Top 10 Hotel Amenity Recycling Strategies

By Michael Hess Founder/Chief Executive Officer, Waste Harmonics | September 16, 2018

The uniqueness of your hotel's offerings helps your property stand out in a crowded hospitality marketplace, but could result in additional headaches when considering the best way to dispose of these goods. Hotel guests adore the varied accoutrements offered by accommodations big and small around the globe. But keeping an edge on in-room swag results in other considerations and complications-even when it comes time to trash the discarded leftovers. What are the most cost-effective, efficient and environmentally friendly practices when recycling amenity items guests leave behind? Here are 10 of the best ways to recycle.

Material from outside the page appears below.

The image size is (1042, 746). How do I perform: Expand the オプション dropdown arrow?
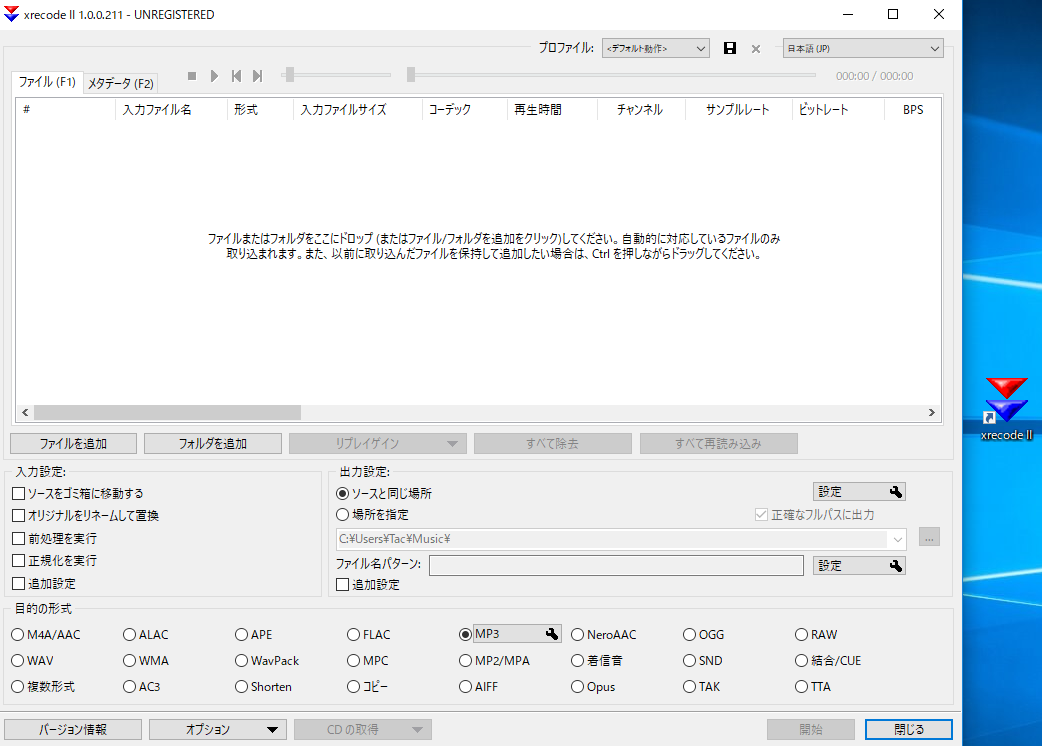(274, 729)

1.    Thoroughly evaluate your recycling needs

Audit, audit, audit. How do you know what your needs are if you don't understand your waste output? Hotels can recycle an incredible number of amenities. A waste audit results in a thorough examination of the amount and type of waste hotels produce, as well as the source of the waste. Not all waste is created equal-your amenities may cost much more to transport and recycle. A thorough look at your practices and needs sets the baseline for future practices and allows hoteliers to tailor programs to the personalized needs of hotel properties. The type of recycling program you need is unique not only to your industry, but to your specific property. It's worth the investment up front to implement cost savings by evaluating your recycling efforts.

2.    Continuously monitor and evaluate

Not only are your waste needs unique, they also change with the seasons, just like your guests. Auditing your waste is the first step, but the real benefit comes from a continuous monitoring of a hotel owner and operator's waste output. Arguably the most oversimplified and overlooked aspect of recycling, metrics allow you to capture essential information throughout the entire process. So hoteliers will be able to understand the flow of amenity recycling from start to finish as long as you decide to evaluate it. Whether guests are recycling shampoo bottles, mouthwash containers, water bottles, newspapers or other items, the type and amount of waste fluctuates throughout time and should be closely examined so your recycling is optimized.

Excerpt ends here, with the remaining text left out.